### Text provided
▬▬▬▬▬▬

Steve Heal and Hagonda. Photo by Hannah Cole Photography.

Third place overnight is the domain of Great Britain’s Steve Heal and 14-year-old Hagonda, who he co-owns with Heather Chapman and runs with the support of the BettaLife Holly Hub, a pay-to-play experience group that brings eventing enthusiasts behind the scenes and into the fray even if traditional ownership is out of reach.

It’s not hard to see why ‘Holly’ might be a particularly appealing horse for them to get behind: she’s flown up the levels despite a late start in life, and was purchased for peanuts from a field as a backed but barely-ridden seven-year-old.

“A friend of a friend owned her, and she’d had some kids and various things, so Holly just got picked up and put down – she had about six months of work across the first four years of her ridden life,” says Steve. “The owner then texted a friend of mine and said she had a nice horse in the field not doing anything, and did she know anyone who was looking for a project? [Heather and I] went out to see her and thought, ‘well, she’s nicely bred – if it doesn’t work out, she’s not expensive, so she can become a broodmare or a fun horse for someone. I did a couple of laps of trot, attempted a canter, thought ‘this isn’t really going anywhere,’ so I just trotted her down the road and thought she had such a nice outlook that we’d give it a go.”

▬▬▬▬▬▬

### Recorded data
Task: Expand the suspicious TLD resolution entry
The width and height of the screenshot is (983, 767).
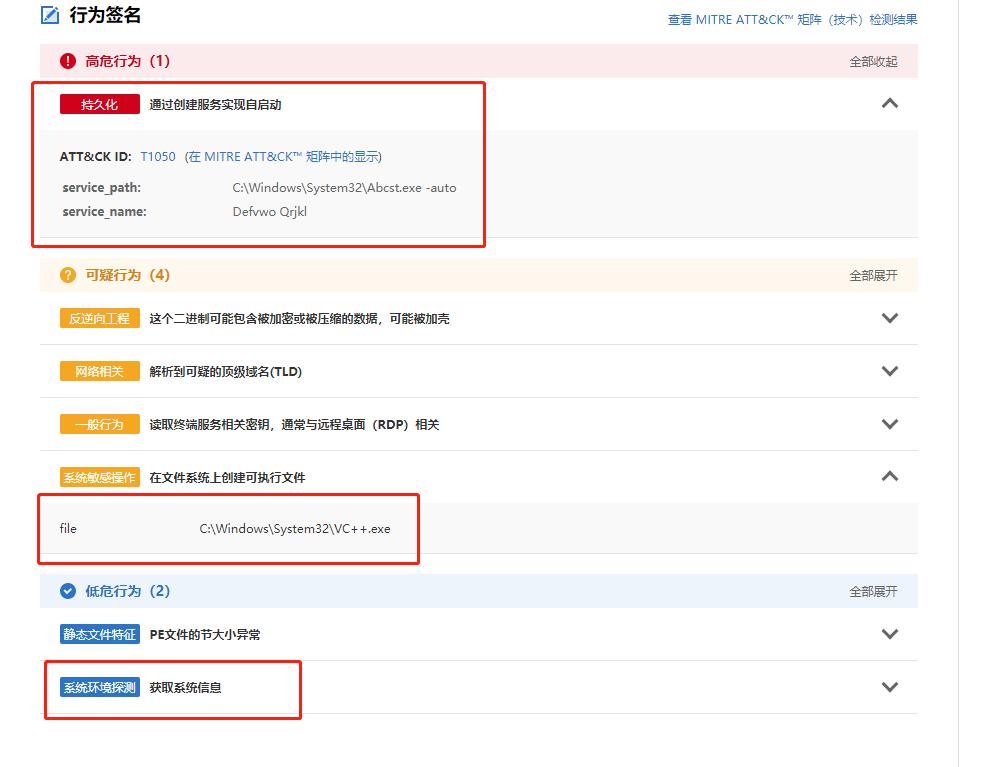Action: pyautogui.click(x=889, y=371)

▬▬▬▬▬▬

### Goals
A - Translate into Spanish this sentence from the passage on Steve Heal and Hagonda: "It's not hard to see why 'Holly' might be a particularly appealing horse for them to get behind: she's flown up the levels despite a late start in life, and was purchased for peanuts from a field as a backed but barely-ridden seven-year-old."
B - According to the passage on Steve Heal and Hagonda, who co-owns the horse with Steve Heal?
C - Carry on the passage about Steve Heal and Hagonda, starting after its final sentence.

### Answers
A - No es difícil ver por qué 'Holly' podría ser una yegua especialmente atractiva a la que apoyar: ha ascendido rápidamente de nivel a pesar de haber empezado tarde en la vida, y fue comprada por una miseria en un campo cuando tenía siete años, ya domada pero apenas montada.

B - Heather Chapman.

C -
Since then, though, “she’s just carried on and on and on.”

The pair made their five-star debut together at Pau last year, finishing 30th with a clear across the country.

This year, though her 33.6 is nearly bang-on the same score she received at Pau, Holly’s first phase has levelled up in consistency.

“She always classically used to go into a test and sort of not really let me in or let me ride her or things like that,” explains Steve. “Today, it felt like I could actually be quite brave in there, almost to the point where I was a bit like, ‘come on, Holly!’”

“Everything just feels a bit more secure [this year]. She just feels a bit stronger, and a bit more like there’s a leg in each corner. She’s always felt like a bit of a weaker horse – she’s very long, and it just now feels like when you ask her to shoulder-in, you actually get steps of shoulder-in, whereas it used to be like one step, then straight, then one step. There’s still loads more to come, but it just feels like she’s building on it all the time now.”

Like Hallie, Steve has a relatively new dressage trainer in his corner – four-time Olympian Richard Davison.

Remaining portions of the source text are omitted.